EXERCISE PROMPT: Report all lines below with the word "computer".

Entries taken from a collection
== Segment start ==

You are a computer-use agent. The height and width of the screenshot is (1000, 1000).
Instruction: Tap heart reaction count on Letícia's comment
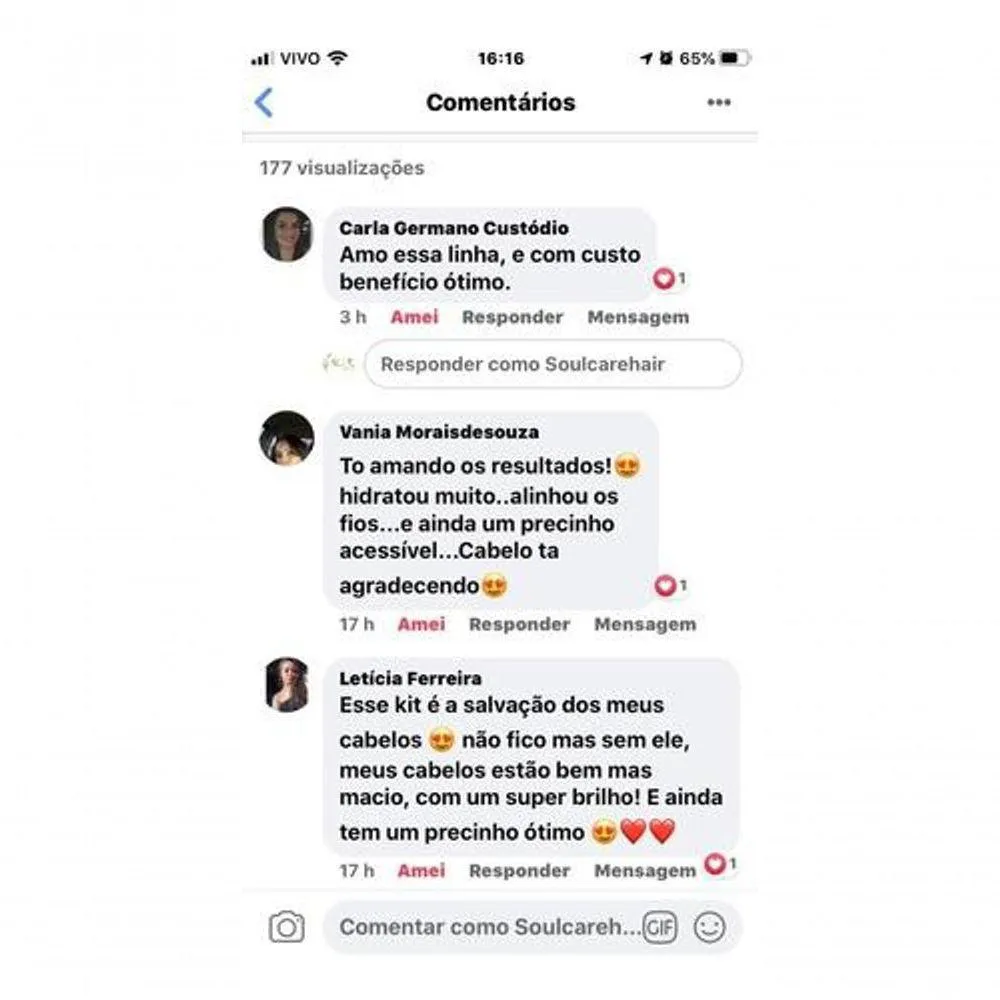(721, 864)
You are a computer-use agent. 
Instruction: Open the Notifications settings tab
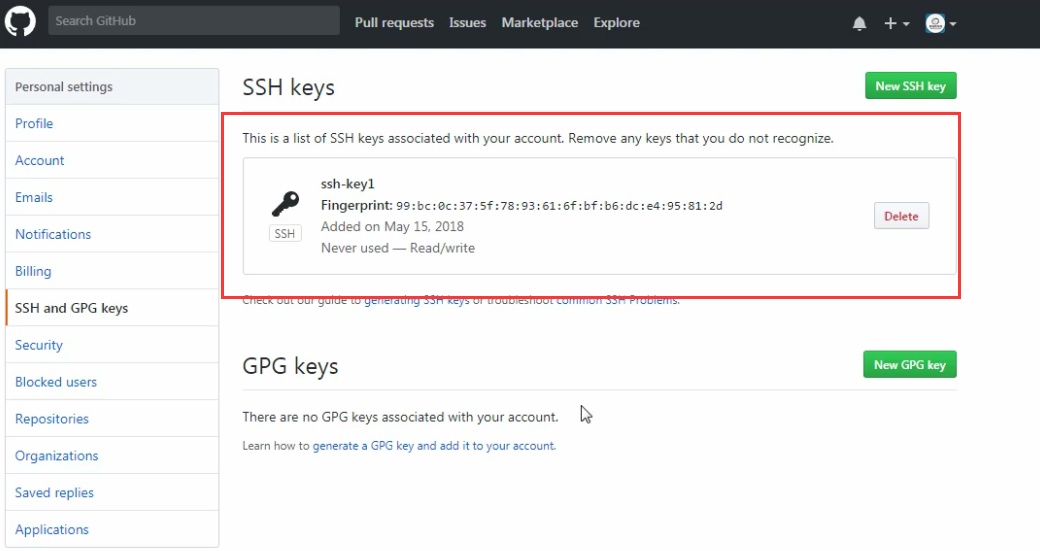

== Segment end ==

ANSWER TO THIS EXERCISE:
You are a computer-use agent. The height and width of the screenshot is (1000, 1000).
You are a computer-use agent. 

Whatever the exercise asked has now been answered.